平谷美樹著『エリ・エリ』

エリ エリ レマ サバクタニ
(わが神 わが神 なんぞ我を見捨て給ひし)

2050年代、予言書に説かれた最後の法皇の在位、人々の宗教離れは加速した。信仰に代わる拠り所として科学を選択した人類は隣人(太陽系外知的生命体)を探索するためのホメロス計画にすがりつく。意気軒昂で計画に参画する学者たち、神の存在を科学的に証明すべく動き出した法王庁、計画中止をと暗躍する国家安全保障局など、様々な思惑が絡む中、意外なかたちでファーストコンタクトは訪れるが……第一回小松左京賞受賞作。*1

映画『パッション』が話題になってる最中にキリスト受難が布石となっているSFを読んだことにはなんの目論見もないが、よもや神の思し召しか?

- _データ行一覧_:
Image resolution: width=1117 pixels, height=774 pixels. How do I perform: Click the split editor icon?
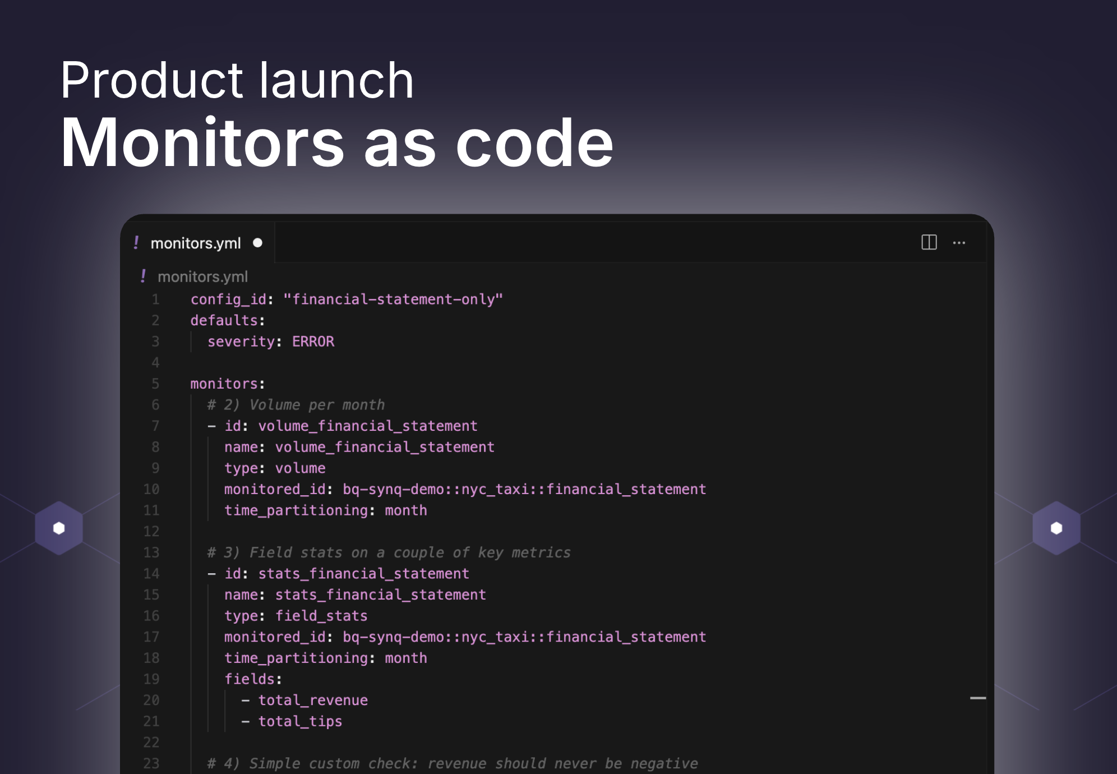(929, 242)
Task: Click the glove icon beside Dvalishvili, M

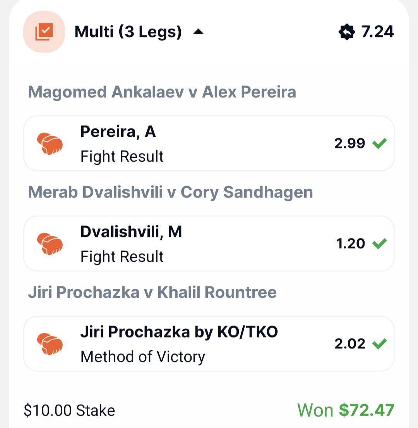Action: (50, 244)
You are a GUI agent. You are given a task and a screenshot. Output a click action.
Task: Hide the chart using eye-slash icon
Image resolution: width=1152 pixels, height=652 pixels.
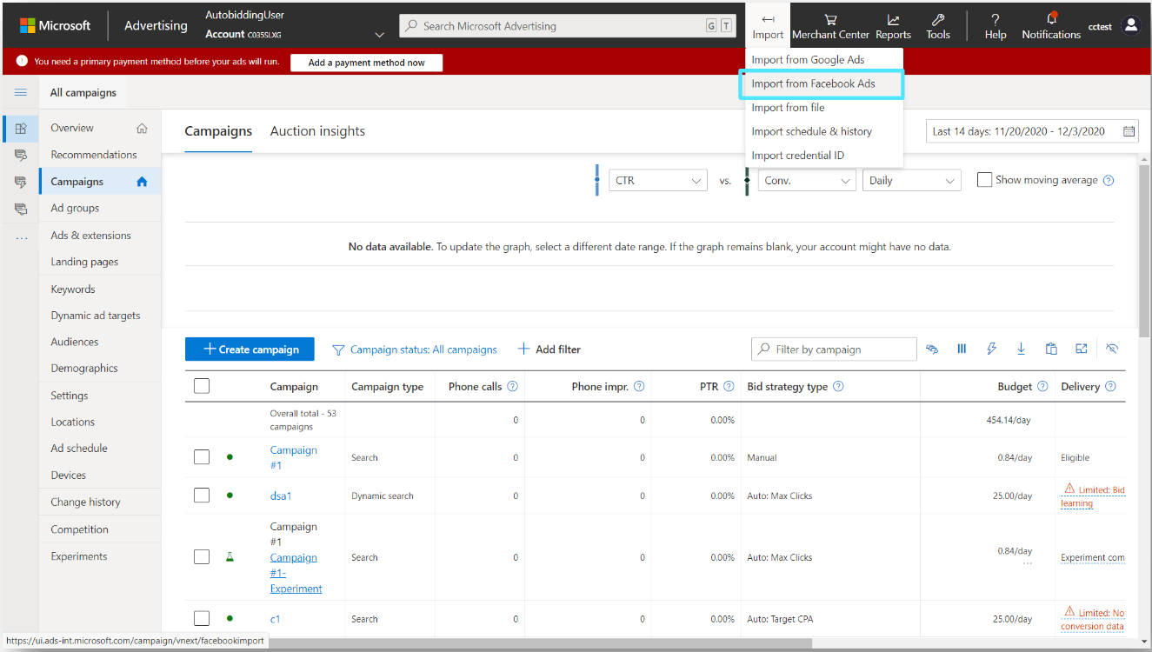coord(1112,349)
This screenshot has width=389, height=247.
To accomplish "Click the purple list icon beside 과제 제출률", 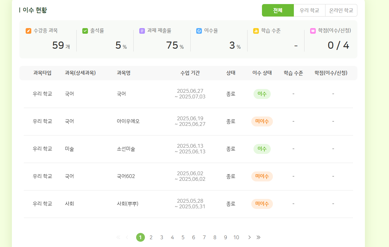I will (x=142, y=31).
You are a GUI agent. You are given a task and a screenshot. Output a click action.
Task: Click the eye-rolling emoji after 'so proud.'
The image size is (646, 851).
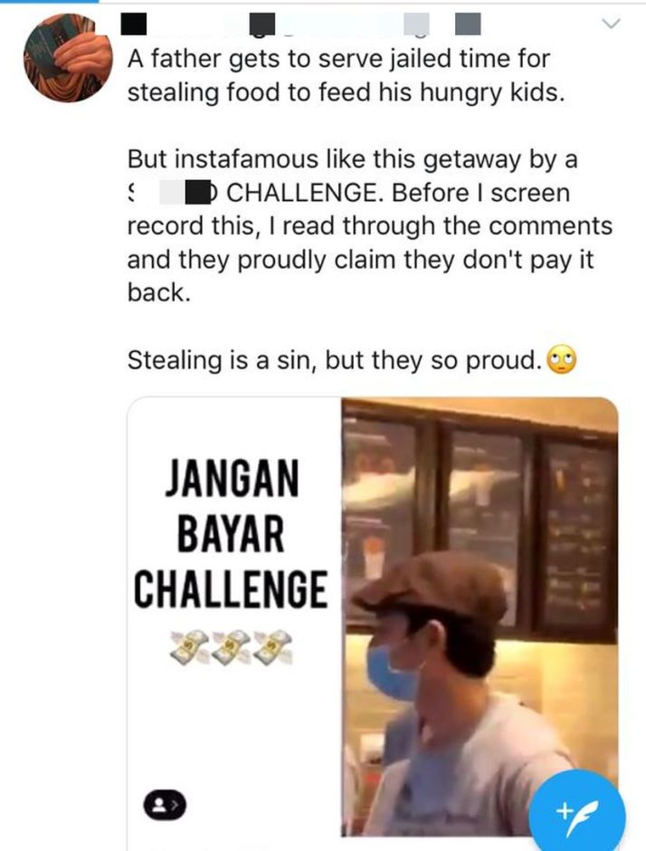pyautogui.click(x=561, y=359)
...
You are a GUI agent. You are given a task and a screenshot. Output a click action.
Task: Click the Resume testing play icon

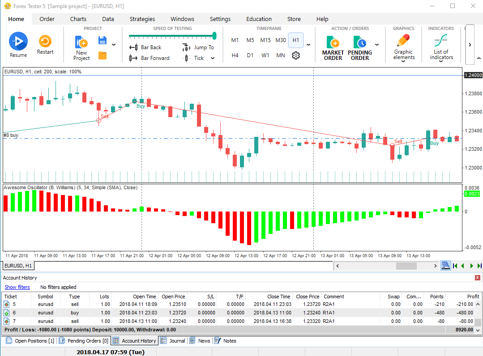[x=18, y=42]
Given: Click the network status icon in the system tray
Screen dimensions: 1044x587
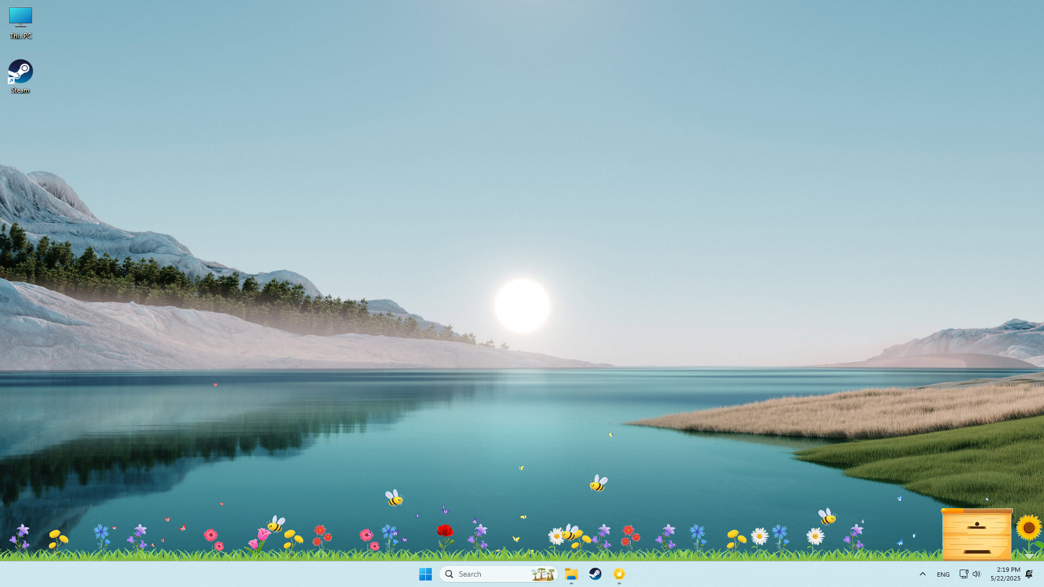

- _課題一覧_:
**a)** 本文抜粋で、ファーストコンタクトをめぐり様々な思惑を抱く存在として挙げられているものを、すべて書き出しなさい。
**b)** 本文抜粋のうち、「エリ エリ レマ サバクタニ」から「いが、よもや神の思し召しか?」までの部分を、一字も変えずに書き写しなさい。
データの各行は、本文抜粋とは別個の資料である。

- _各課題の解答_:
**a)**
・意気軒昂で計画に参画する学者たち
・神の存在を科学的に証明すべく動き出した法王庁
・計画中止をと暗躍する国家安全保障局

**b)**
エリ エリ レマ サバクタニ
(わが神 わが神 なんぞ我を見捨て給ひし)

2050年代、予言書に説かれた最後の法皇の在位、人々の宗教離れは加速した。信仰に代わる拠り所として科学を選択した人類は隣人(太陽系外知的生命体)を探索するためのホメロス計画にすがりつく。意気軒昂で計画に参画する学者たち、神の存在を科学的に証明すべく動き出した法王庁、計画中止をと暗躍する国家安全保障局など、様々な思惑が絡む中、意外なかたちでファーストコンタクトは訪れるが……第一回小松左京賞受賞作。*1

映画『パッション』が話題になってる最中にキリスト受難が布石となっているSFを読んだことにはなんの目論見もないが、よもや神の思し召しか?